**Задание 1**. Преобразуй записи, начиная со строки с "1066x912 pixels." и заканчивая строкой с "Action: (x=1027, y=5)", в список JSON из строк, где каждой строке соответствует один элемент, а пустые строки пропущены. Картинки в ответ не включай.

Книга О Рихтере его словами - Валентина Чемберджи
Шрифт:
Интервал:
Закладка:
– Нейгауз писал о вас лучше всех.
– Ну, это совсем особенная тема, но я скажу вам, что про меня очень хорошо писал Григорий Михайлович Коган. Знаете, что он про меня написал?.. Но это мне даже неудобно говорить… Я такого не ожидал. Он ведь был очень строгий и критиковал меня, и все говорил, что я иногда делаю слишком большие контрасты, уже на грани того, что нельзя делать, но это была какая-то дата, и кончил он вдруг так… неловко даже повторять…
– Я знаю, он назвал вас одним из трех «Р»: Рубинштейн, Рахманинов, Рихтер…
– Ну, знаете ли, это уже слишком… Это уж такая похвала, что дальше идти некуда. Нейгауз никогда так не говорил. Даже неудобно вспоминать. И еще один человек писал очень хорошо, Давид Абрамович Рабинович[36], очень серьезный и хороший музыкант…
Приведу здесь и письмо Генриха Густавовича Нейгауза Рихтеру (оно оказалось в «архиве Елены Сергеевны Булгаковой», о котором расскажу позже).
19 5/1 64
Славочка, дорогой! После вечера у вас – Пяти сонат – не могу отделаться от мысли, что все мои «высказывания» (печатные и непечатные) о Тебе – страшный вздор – не то! Прости! Мне следовало 50 лет писать, «набивать руку», чтобы написать о Тебе хорошо и верно. Целую.

**Задание 2**. Кого, кроме Когана, Рихтер в отрывке о нём называет человеком, который писал о нём очень хорошо?

**Сохранённые данные**.
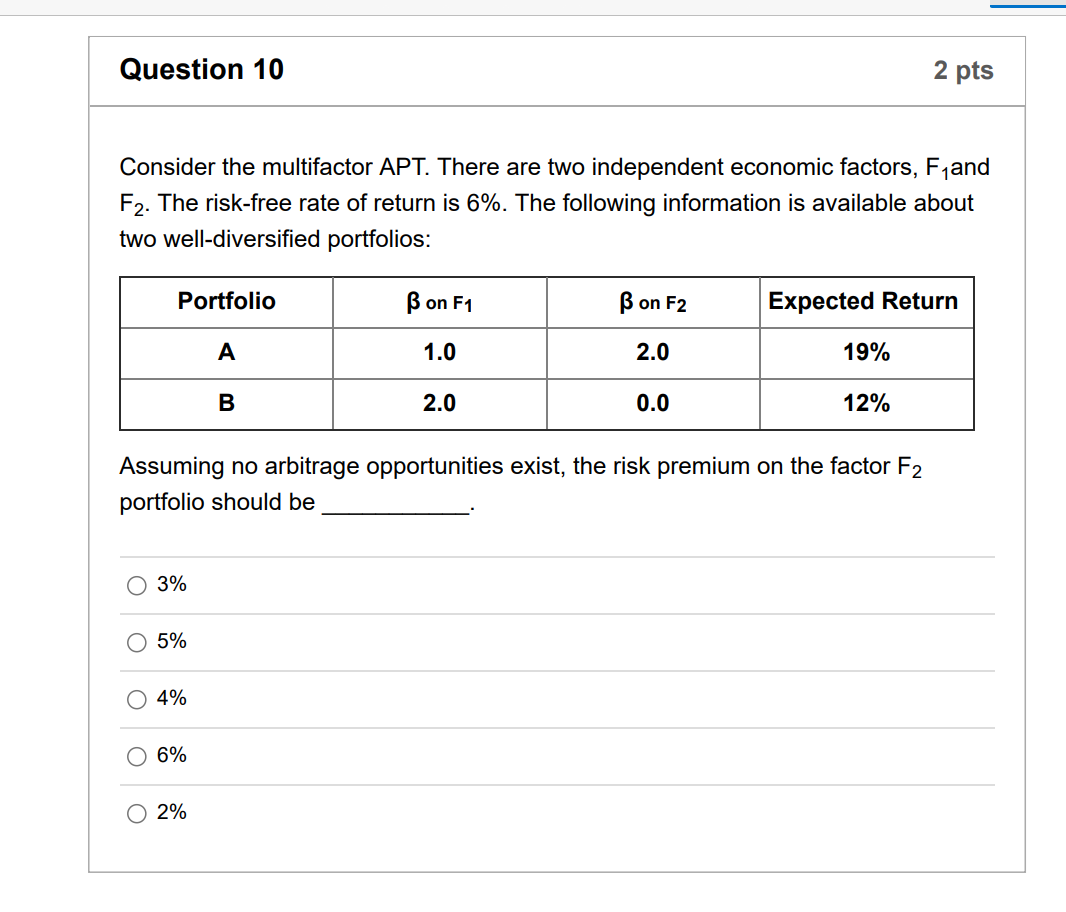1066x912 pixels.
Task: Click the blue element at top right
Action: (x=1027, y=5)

--

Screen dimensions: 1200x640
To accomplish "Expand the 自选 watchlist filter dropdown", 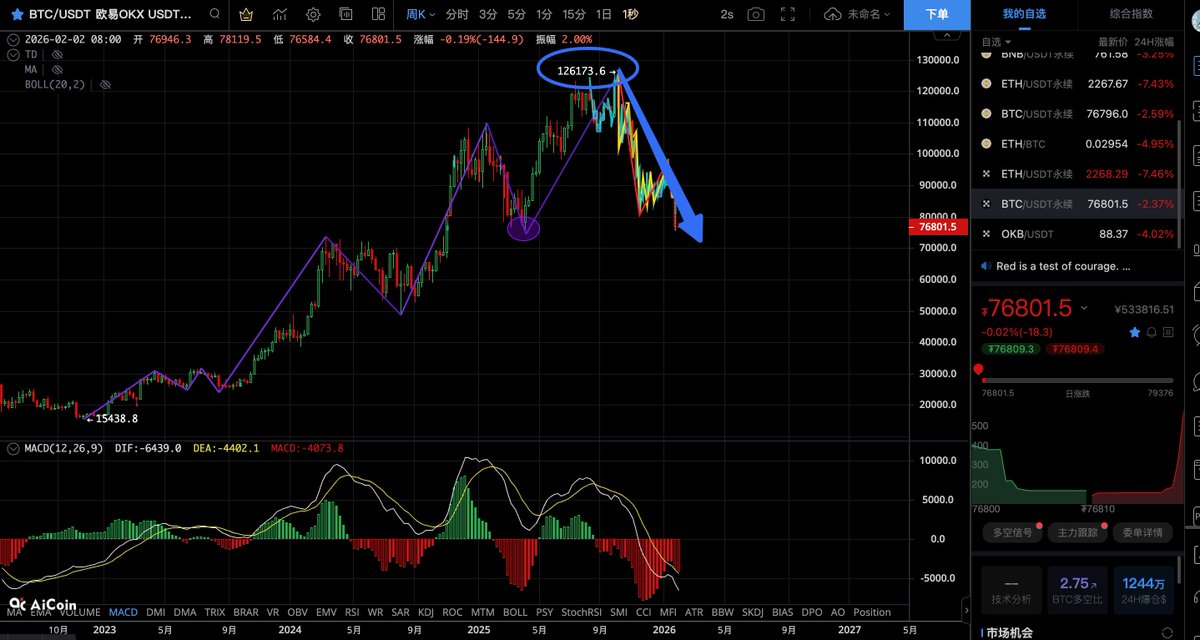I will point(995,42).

**Правильный ответ 1**.
[
  "1066x912 pixels.",
  "Task: Click the blue element at top right",
  "Action: (x=1027, y=5)"
]

**Правильный ответ 2**. Давида Абрамовича Рабиновича.